ぼくはショベルカー
対象児:3歳児 男児H 時間:40分 場所:4歳児前砂場 2022年4月20日記録
記録
いつものように朝一番にHが砂場に出ていく。いつもは小さめの砂場で遊んでいるが、今日は乳児の先客がいたことから、大きな砂場のほうで遊んでいる。
朝の準備に保育者が用意した大きな砂山の周囲に水を流して遊んでいる。汚れを気にしているようなので、汚れてもいいように服を脱ぐように保育者が問いかけてみる。すると、自分で服を脱ぎ、準備をしていく。最初はおそるおそる水の中に入り、砂を触っていく。大きな山を「ドリル」と言いながら保育者と掘っていくと、大きな山の一角が崩れる。「うわー!」と驚きの声をあげる。保育者が「すごいですねー!」と笑いながら言うと、大きな山の頂上を崩すようにシャベルを使っていく。「ウィーン」と言いながらショベルを持ち上げているので、保育者が「ショベルカーみたいですね!」と言うと、さらに「ウィーン」「ウィーン」とショベルカーのような動きをしていく。保育者も「はるくんショベルカーですね」と言いながらHの動作をまねていく。
最初に崩すときは、ショベルを縦にして、その部分をショベルカーのようにショベルを裏がえし土を掘り、次に通常のように掘り出し、たたきながらならしていく。保育者に「ショベルカーはたたくこともできるんだよ。」と言いながら、大きな山のてっぺんをたたきながら土をならしてく。どんどん、自分の背丈ほどもあった大きな山を崩していく。
省察
①基盤的環境:7つの文化財産「保育材」砂、水、ショベル
おおとりの森こども園には、3つの砂場が存在する。ひとつは3歳児の保育室の前の小さく深い砂場。ふたつめは4歳児の保育室の前の深く広い砂場。みっつめは、園庭奥の死角になる形がいびつな浅い砂場がある。砂は子どもたちが力を加えることにより、容易にその形を変化させ、子どもたちの要望に応えてくれる優れた環境である。新入園児のHでも、自分の発想や遊びやすさや親しみからも、砂場で好んで遊んでいることが予想される。また、ショベルとショベルカーということばの連なりやつながりを感じ、自らの遊びに活かしていき、道具を自分のイメージと重ね合わせながら、遊べるところも素晴らしい。
②遊びの種類:ごっこ遊び
現実的な体験や知識である、工事現場や工具や機械と、遊び場である砂場とショベルなどの道具、そして言葉の重なりなどを、フルに活かしながら、自分の遊びへのイメージを表現している姿に感銘を受けた。

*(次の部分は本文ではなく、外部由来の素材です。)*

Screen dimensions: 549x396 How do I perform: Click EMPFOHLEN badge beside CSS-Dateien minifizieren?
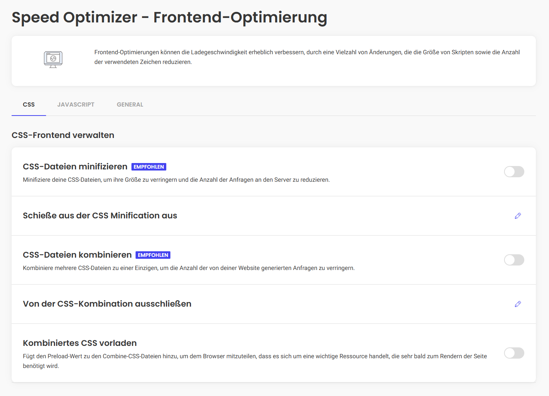[149, 167]
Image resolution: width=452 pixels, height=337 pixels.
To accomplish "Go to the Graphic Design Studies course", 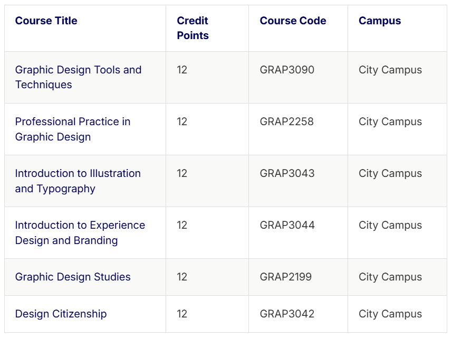I will click(x=73, y=277).
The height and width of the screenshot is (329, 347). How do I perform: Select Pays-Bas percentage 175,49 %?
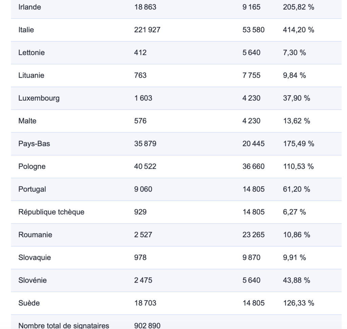tap(298, 144)
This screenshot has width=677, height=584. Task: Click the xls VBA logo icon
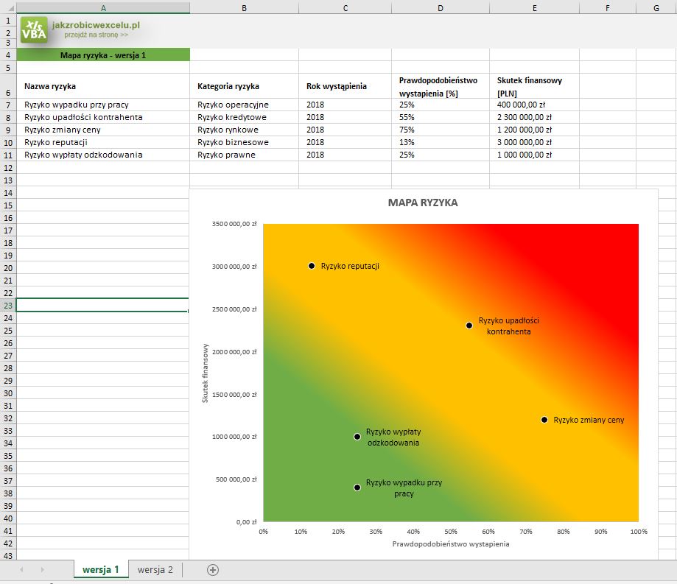click(x=35, y=30)
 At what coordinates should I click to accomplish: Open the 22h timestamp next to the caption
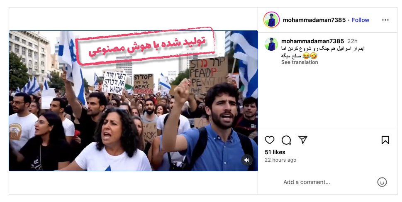(x=352, y=41)
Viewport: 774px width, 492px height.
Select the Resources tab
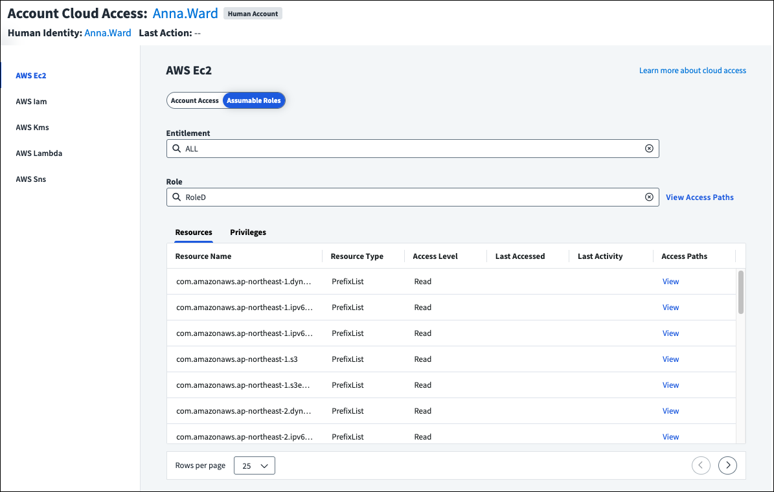(194, 232)
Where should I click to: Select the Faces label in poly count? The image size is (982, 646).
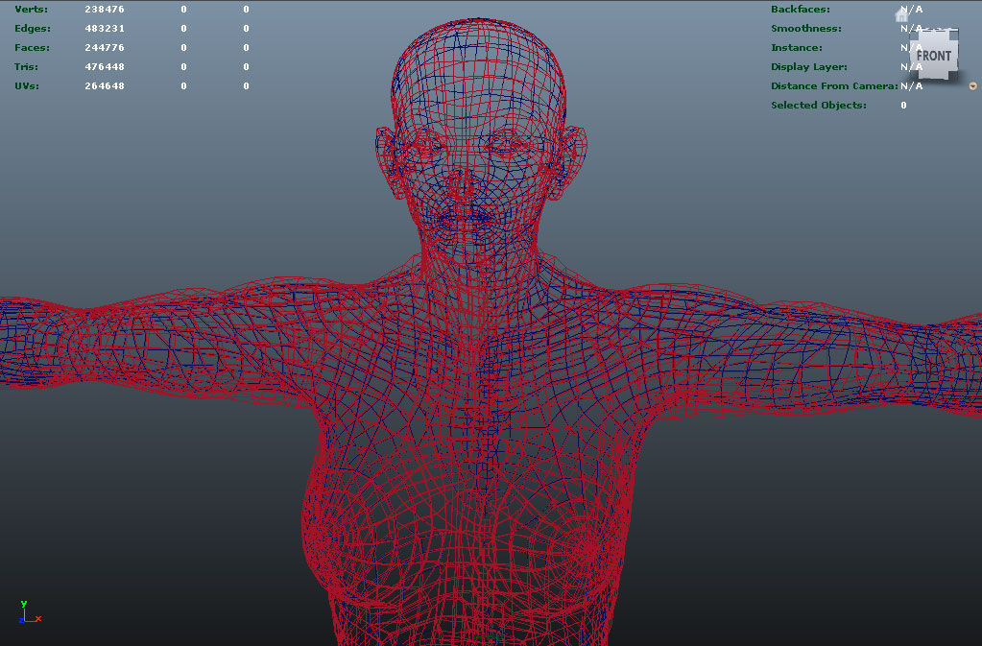(x=32, y=48)
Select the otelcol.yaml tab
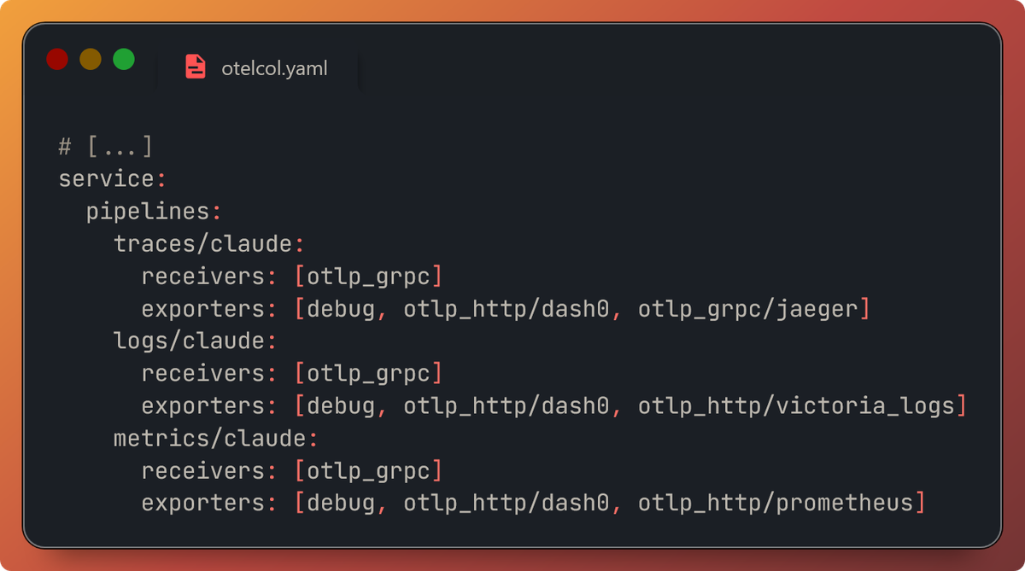 tap(256, 67)
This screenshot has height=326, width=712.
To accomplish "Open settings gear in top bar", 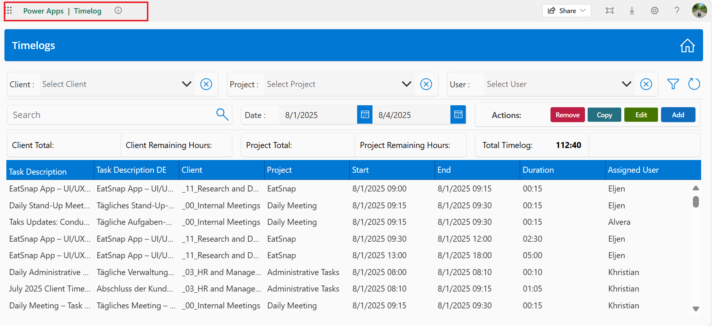I will coord(654,10).
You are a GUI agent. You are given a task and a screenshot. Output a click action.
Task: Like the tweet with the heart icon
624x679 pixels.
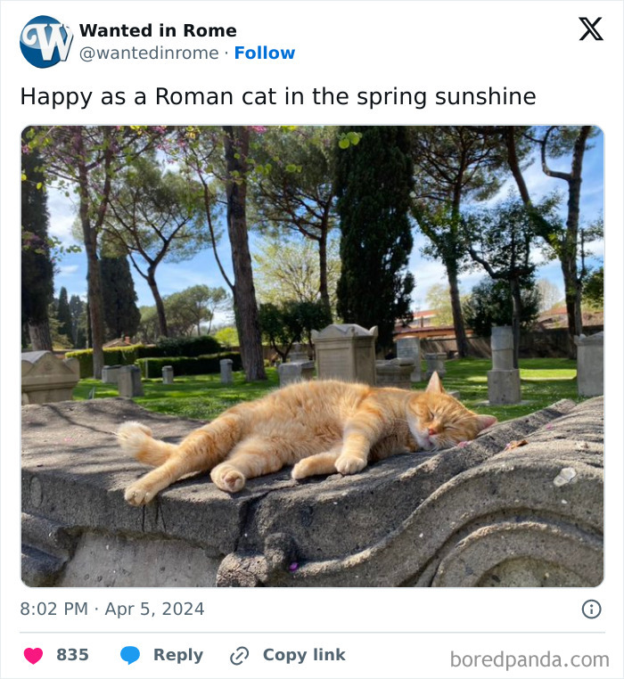click(x=33, y=656)
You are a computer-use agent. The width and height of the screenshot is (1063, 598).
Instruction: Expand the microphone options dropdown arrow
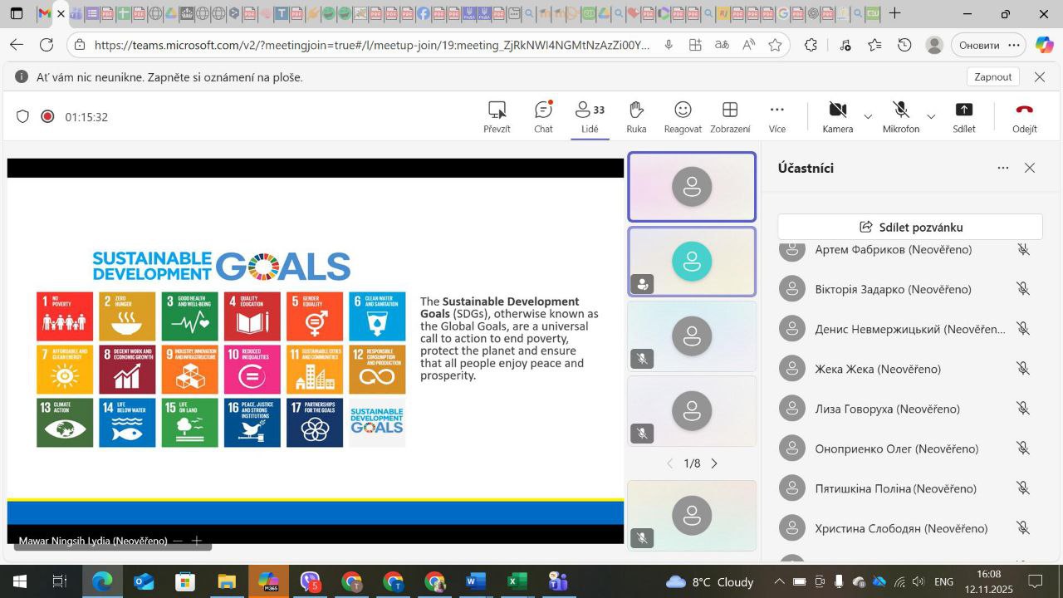click(x=931, y=117)
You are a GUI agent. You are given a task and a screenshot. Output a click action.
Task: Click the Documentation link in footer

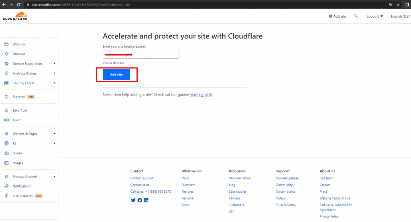pyautogui.click(x=240, y=178)
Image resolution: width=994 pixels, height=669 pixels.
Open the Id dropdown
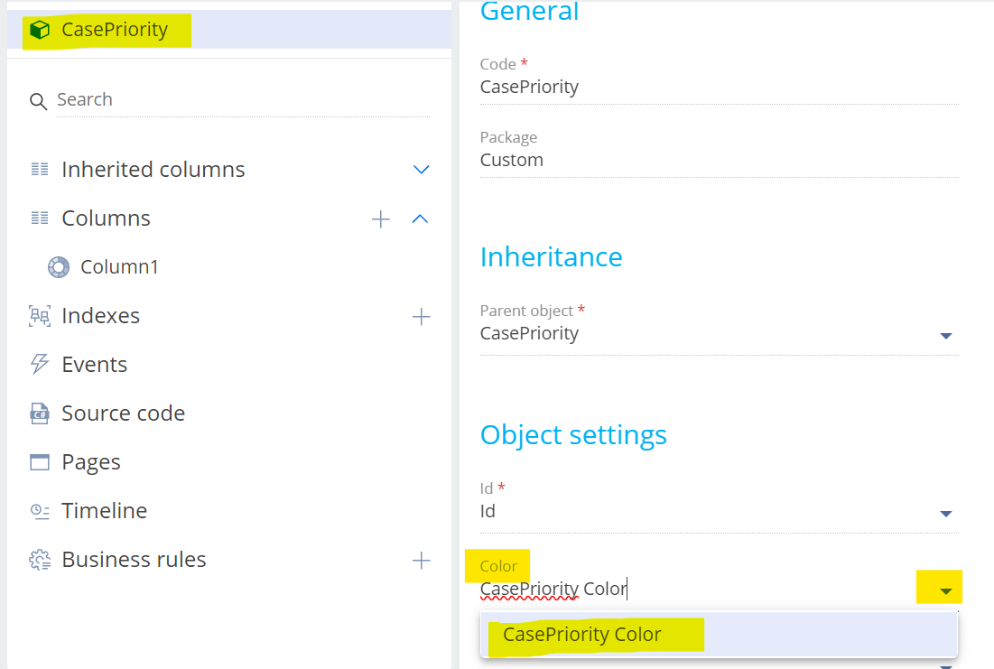coord(944,513)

ショベルカーの動きを日ごろから観察していたこともうかがえ、その現実的な体験の土台のもとに、今回の遊びに想像力を活かしながら、自分の遊びを成立させていることがうかがえる。
③誰が遊びのイメージをリードしたのか:3歳児H
Hが連日砂場で遊んでいる。入園してからも朝の始まりの遊びとして、自分のルーティーンを決めているようだ。最近は気温の高まりもあり、水をトイで流して、小さなスコップをもって遊んでいる。しかし、はじめての制服を気にしてか、あまり汚れる様子がない。服を脱ぐことで、もっと彼が望んでいることがしやすいのではないかと考えたが、やはり遊びに大きな動きがうまれた。しかし、保育者の想像以上に自分の世界観を持っており、イメージを具体化する力を蓄えていることが理解できた。今後もHとのかかわりや興味などを探るうえで、非常に有用な姿を見ることができた。
④考察
3歳児の新入園児ということもあり、おおとりの森こども園では非常に不安な気持ちをもって登園していることは想像できる。また、母曰く最近人見知りが多くなっているということからも、まずはHの遊びのルーティンや動きややりたいことは何かを知りたく、入園から2週間近く様子を見ていた。砂場での遊びに安心感を感じて、園内での生活にも不安定な様子や一日の大まかな流れを掴んできているところから、そろそろ何か遊びをダイナミックにしたり、彼自身の殻を破りたがっているのではないかと考えた。近くで遊ぶ4歳児や5歳児の様子も、じーっと見ている様子からも、それがうかがえた。
自分のイメージを具体化することは非常に人間として知的な行動であり、ショベルを的確に動かす姿は保育者もうならされた。自分のイメージを芯に持ち、それを崩すことなく、遊びを進めていく様子からも、余計なイメージを入れずに、まずはHと同じ行為を楽しむことにした。Hが「ショベルカーはたたくこともできるんだよ。」と保育者に伝えてくれたことからも、遊びの主導権をHが握っていることがわかる。